Material supplied:
▼▼▼

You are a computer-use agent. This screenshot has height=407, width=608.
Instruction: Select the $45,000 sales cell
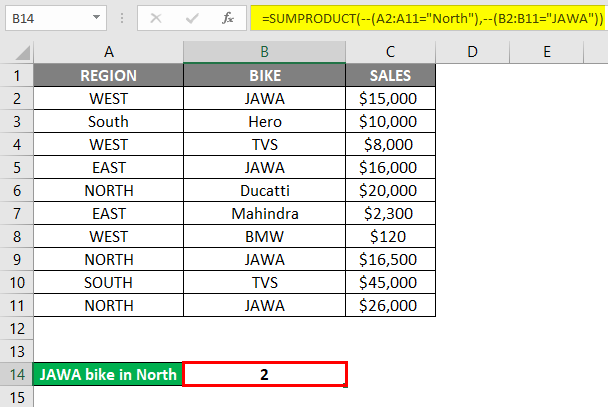click(390, 282)
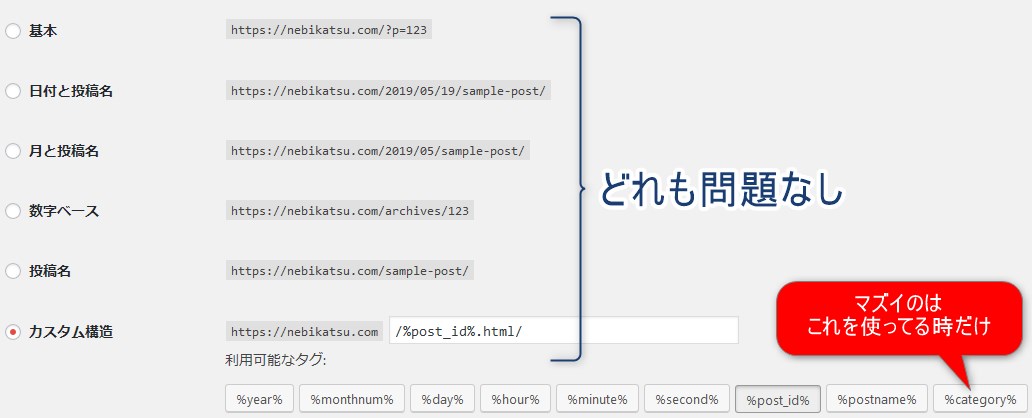Insert the %year% tag
This screenshot has height=418, width=1032.
[x=259, y=399]
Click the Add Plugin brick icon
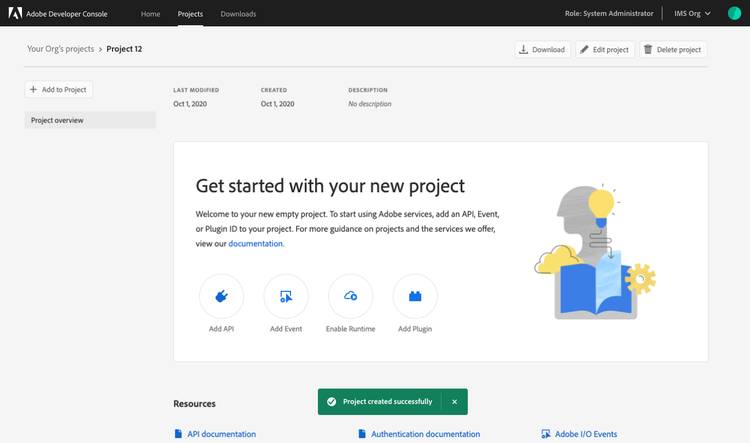Viewport: 750px width, 443px height. [415, 296]
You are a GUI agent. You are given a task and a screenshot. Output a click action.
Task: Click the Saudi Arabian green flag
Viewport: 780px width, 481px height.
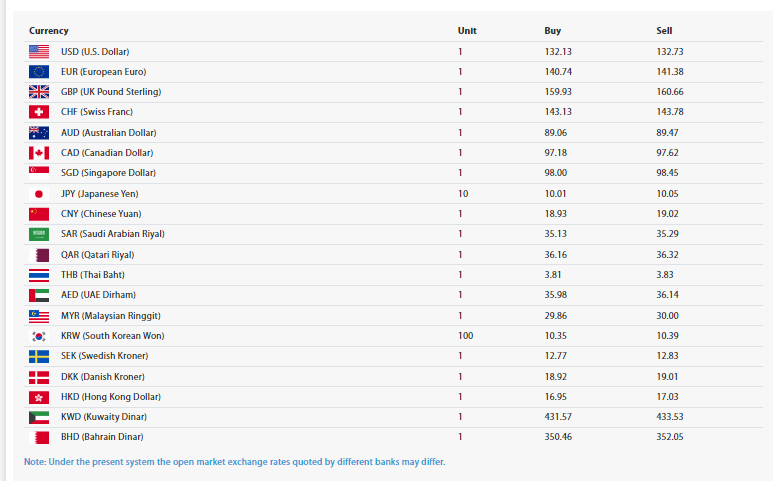39,234
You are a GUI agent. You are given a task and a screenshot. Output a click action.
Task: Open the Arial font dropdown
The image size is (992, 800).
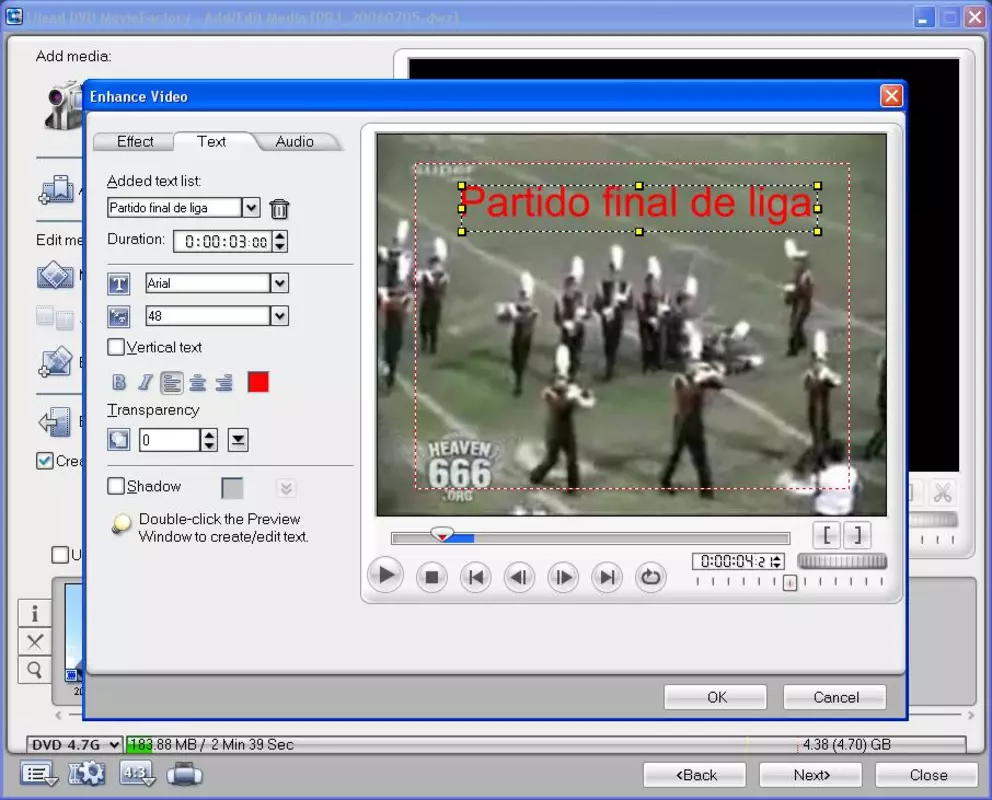click(x=280, y=283)
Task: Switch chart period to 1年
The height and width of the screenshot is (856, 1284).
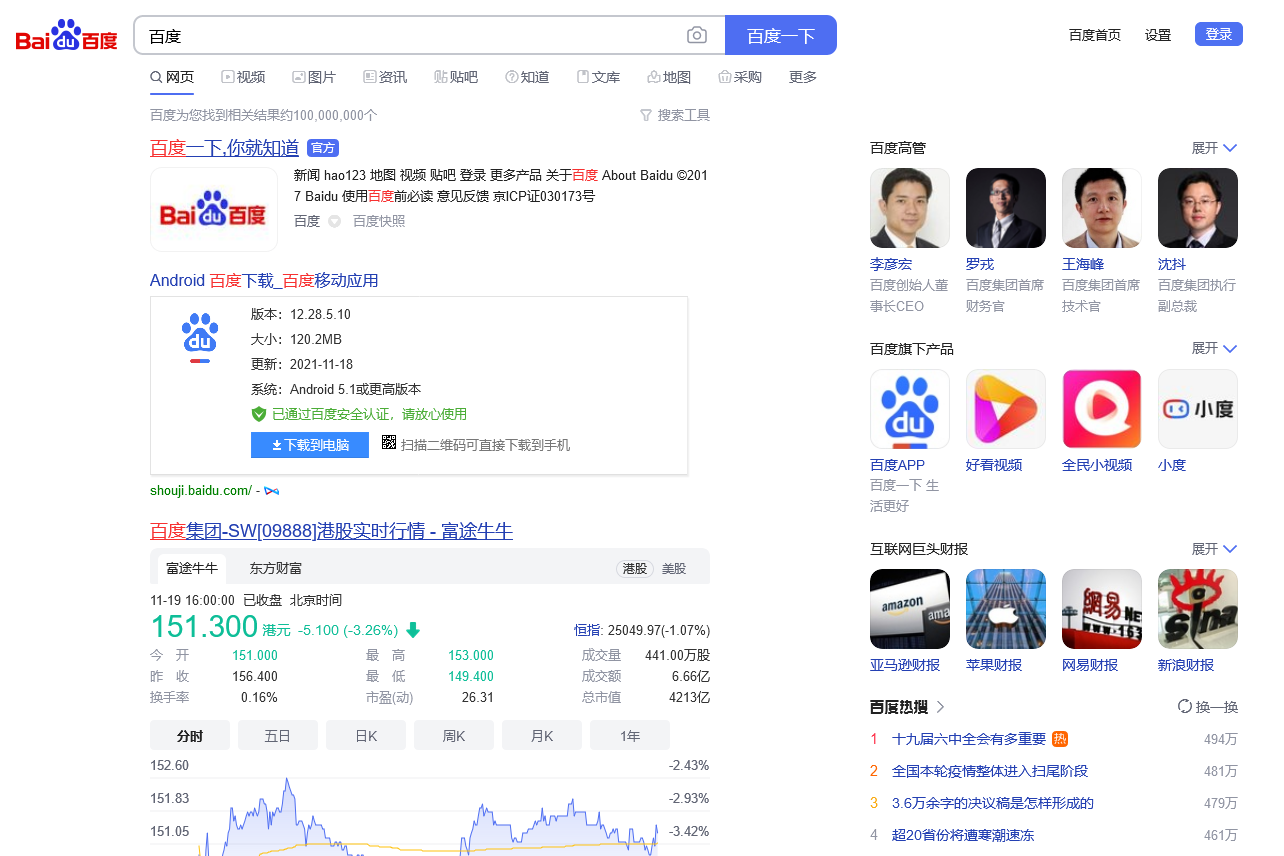Action: tap(629, 734)
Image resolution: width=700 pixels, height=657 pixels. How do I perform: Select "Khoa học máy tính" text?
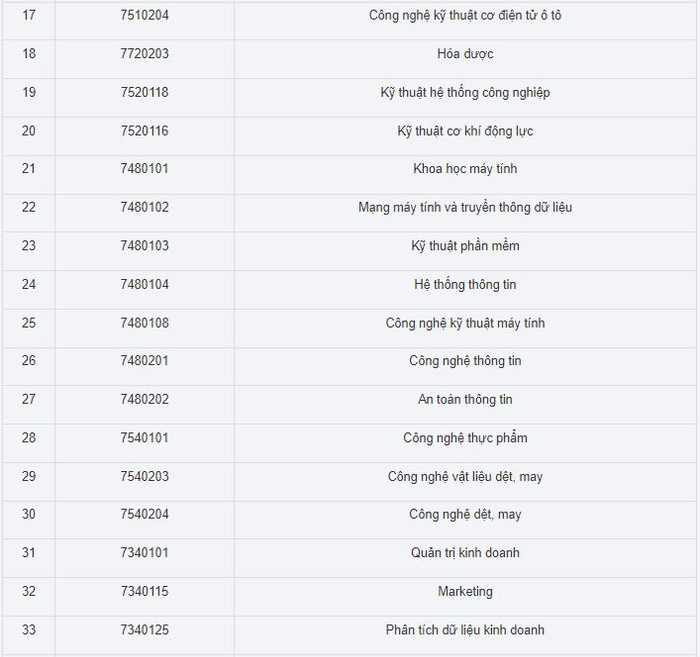click(x=465, y=169)
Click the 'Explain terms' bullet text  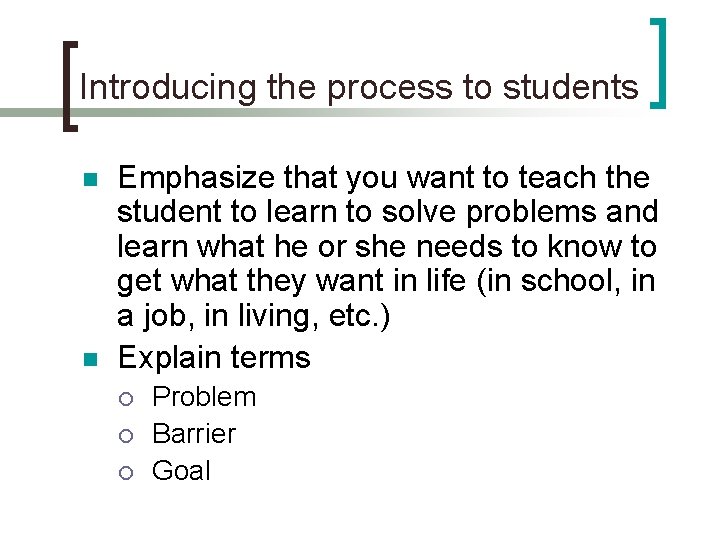[214, 357]
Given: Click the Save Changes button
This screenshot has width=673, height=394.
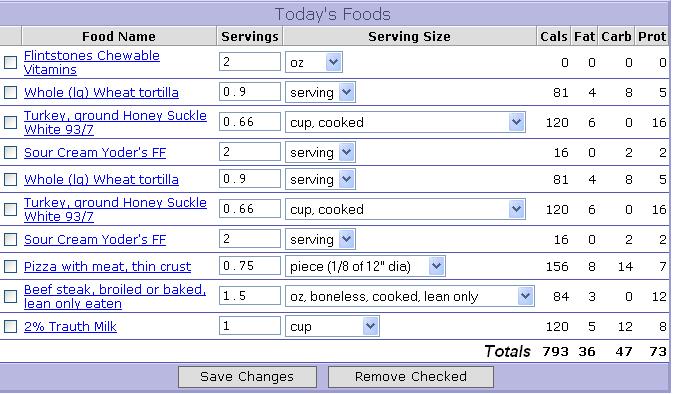Looking at the screenshot, I should 247,377.
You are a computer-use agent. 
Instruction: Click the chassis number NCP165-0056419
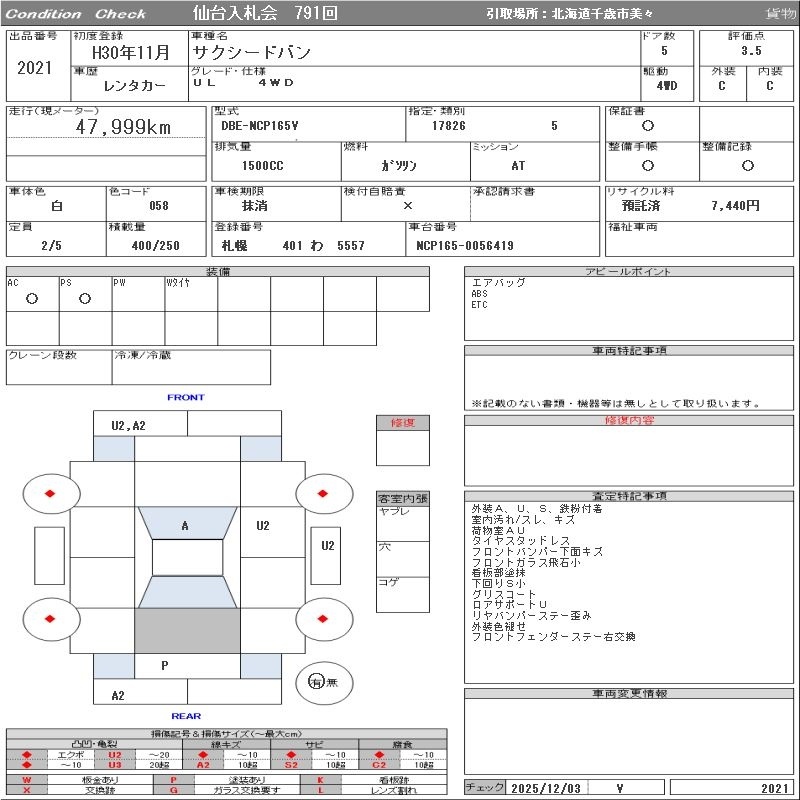pyautogui.click(x=464, y=245)

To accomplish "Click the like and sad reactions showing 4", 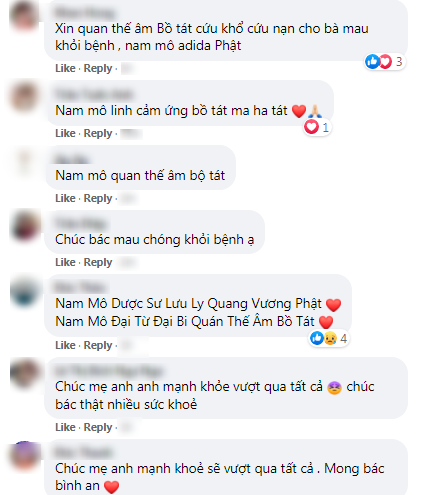I will click(x=329, y=338).
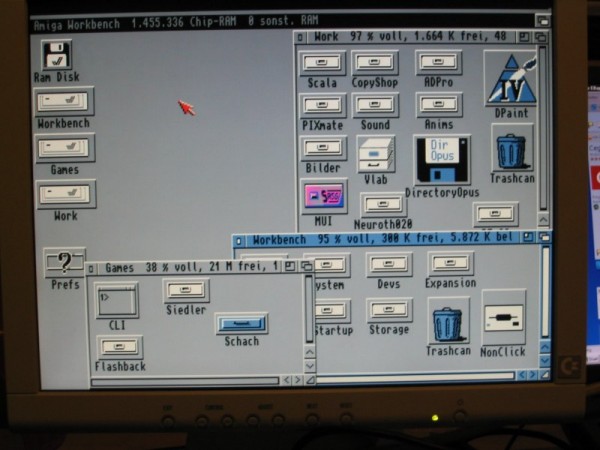This screenshot has height=450, width=600.
Task: Open the Scala drawer
Action: [x=322, y=63]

▲▲▲

From the entries above, select each line containing the string "agent".

Output for this task:
You are a computer-use agent. This screenshot has height=407, width=608.
You are a GUI agent. You are given a task and a screenshot. Output a click action.
You are a GUI agent. You are given a task and a screenshot. Output a click action.
You are a computer-use agent. 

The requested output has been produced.